Luckily, academic research has moved past this isolationist framework, enabling recent generations of interdisciplinary scientists to design and construct an impressive variety of synthetic cells capable of performing numerous cell-like functions. Synthetic cells have shown the ability to produce proteins and nucleic acids, detect biomarkers and environmental changes, and even establish two-way communication with live cells.

While further work is needed to enhance the robustness of synthetic cells and enable their operation outside the controlled conditions of a test tube, progress continues to be made. 

The next major milestone is translating the synthetic cell toolkit into viable therapeutic solutions. Although building a synthetic immune cell presents formidable challenges, there are intermediate goals that can still lead to remarkable healthcare innovations.

Synthetic cells have potential as powerful diagnostic tools, capable of sensing and quantifying biomarkers such as proteins and fragments of DNA and RNA from blood samples.

They can also serve as smart drug delivery vectors, which could be injected in the body and reach diseased tissues thanks to active motion or by recognising molecules on the surface of target cells. Only when the disease site is reached, the synthetic cells would produce and then release the therapeutic agents, opening the new possibilities for personalised treatments that minimise toxic side effects associated to high drug doses.

Similarly, synthetic cells can drive advancements in vaccine technologies by locally synthesising and releasing the active ingredients, helping to mitigate challenges associated to the chemical and biological stability of these compounds. Synthetic cells with multiple pockets could also simultaneously or sequentially release adjuvants to improve vaccine performance. 

"What if we could directly manufacture artificial microdevices that mimic immune cells? Such an advancement would bypass the complexities of genetic engineering and potentially make revolutionary cell therapies more readily available."

Finally, synthetic cells could serve as invaluable model systems for drug development and testing for instance to study how drugs interact with cell membranes and cell-surface proteins, which can be reconstructed in synthetic cells. 

With my enthusiastic and interdisciplinary research group at Cambridge (and Imperial College), I try to do my part to fuel the ongoing synthetic cell revolution using biophysics and DNA nanotechnology. The latter allows us to construct functional and structural components for our synthetic cells using DNA and RNA molecules like nanoscale Lego bricks, but this is a story for a future blog entry…

The momentum behind synthetic cell research continues to grow, attracting interest and investments from both industry and funding bodies. As we continue to explore the possibilities of synthetic cells, the future of healthcare is poised for ground-breaking innovations. From diagnostics to targeted therapies, the power of synthetic cells will shape a new era in healthcare, paving the way for a healthier and more resilient society.

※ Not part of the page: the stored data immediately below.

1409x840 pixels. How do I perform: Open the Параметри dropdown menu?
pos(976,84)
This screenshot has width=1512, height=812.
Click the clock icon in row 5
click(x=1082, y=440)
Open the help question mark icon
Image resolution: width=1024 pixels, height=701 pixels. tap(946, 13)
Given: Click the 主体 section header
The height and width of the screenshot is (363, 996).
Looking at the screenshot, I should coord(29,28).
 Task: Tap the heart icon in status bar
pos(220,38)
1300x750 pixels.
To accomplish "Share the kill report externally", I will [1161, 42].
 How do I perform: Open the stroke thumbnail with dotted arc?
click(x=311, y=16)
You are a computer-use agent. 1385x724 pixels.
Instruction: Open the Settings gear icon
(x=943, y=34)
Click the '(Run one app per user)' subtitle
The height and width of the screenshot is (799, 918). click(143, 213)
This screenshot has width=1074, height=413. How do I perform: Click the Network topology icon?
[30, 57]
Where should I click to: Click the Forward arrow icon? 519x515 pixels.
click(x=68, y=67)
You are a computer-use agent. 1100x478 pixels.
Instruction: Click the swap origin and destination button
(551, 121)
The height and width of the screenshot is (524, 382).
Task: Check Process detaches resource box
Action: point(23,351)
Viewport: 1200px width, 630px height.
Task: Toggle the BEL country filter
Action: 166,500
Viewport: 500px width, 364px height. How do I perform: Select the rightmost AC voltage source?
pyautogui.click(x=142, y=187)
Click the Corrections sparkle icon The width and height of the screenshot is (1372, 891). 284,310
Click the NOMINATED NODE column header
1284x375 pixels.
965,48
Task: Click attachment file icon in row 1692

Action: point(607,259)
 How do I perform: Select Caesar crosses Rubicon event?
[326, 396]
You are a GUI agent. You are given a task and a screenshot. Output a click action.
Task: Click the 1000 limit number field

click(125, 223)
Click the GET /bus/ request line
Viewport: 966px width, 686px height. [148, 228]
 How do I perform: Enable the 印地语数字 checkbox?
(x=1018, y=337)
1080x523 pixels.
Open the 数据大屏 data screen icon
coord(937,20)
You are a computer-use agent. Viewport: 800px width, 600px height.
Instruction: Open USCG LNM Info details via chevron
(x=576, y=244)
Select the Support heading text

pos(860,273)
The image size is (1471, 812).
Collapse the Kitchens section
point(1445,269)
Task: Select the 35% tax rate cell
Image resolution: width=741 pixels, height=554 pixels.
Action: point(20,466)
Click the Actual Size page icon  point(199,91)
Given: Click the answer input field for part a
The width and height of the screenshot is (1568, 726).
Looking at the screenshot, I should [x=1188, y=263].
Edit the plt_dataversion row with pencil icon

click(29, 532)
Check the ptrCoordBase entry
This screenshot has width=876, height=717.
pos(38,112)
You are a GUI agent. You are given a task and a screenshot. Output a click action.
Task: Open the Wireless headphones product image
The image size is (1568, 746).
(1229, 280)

Lorenzo completed his undergraduate and master’s degrees in physics at the University of L'Aquila (Abruzzo, Italy) in 2010, before moving to the Cavendish Laboratory, University of Cambridge to start his PhD in soft condensed matter physics. After graduating in 2013, Lorenzo took up an Oppenheimer Early Career Research Fellowship, followed by a Leverhulme Early Career Research Fellowship in 2016 and a Royal Society University Research Fellowship in 2018. The following year, Lorenzo was awarded an ERC starting grant and moved to the Department of Chemistry at Imperial College London as Lecturer and then Senior Lecturer, before returning to the University of Cambridge, Department of Chemical Engineering and Biotechnology as Assistant Professor in Biotechnology in 2022. Lorenzo’s research group applies the toolkit of nucleic acid nanotechnology to designing advanced biomimetic systems, applicable as biophysical models or tackling challenges in biomedicine.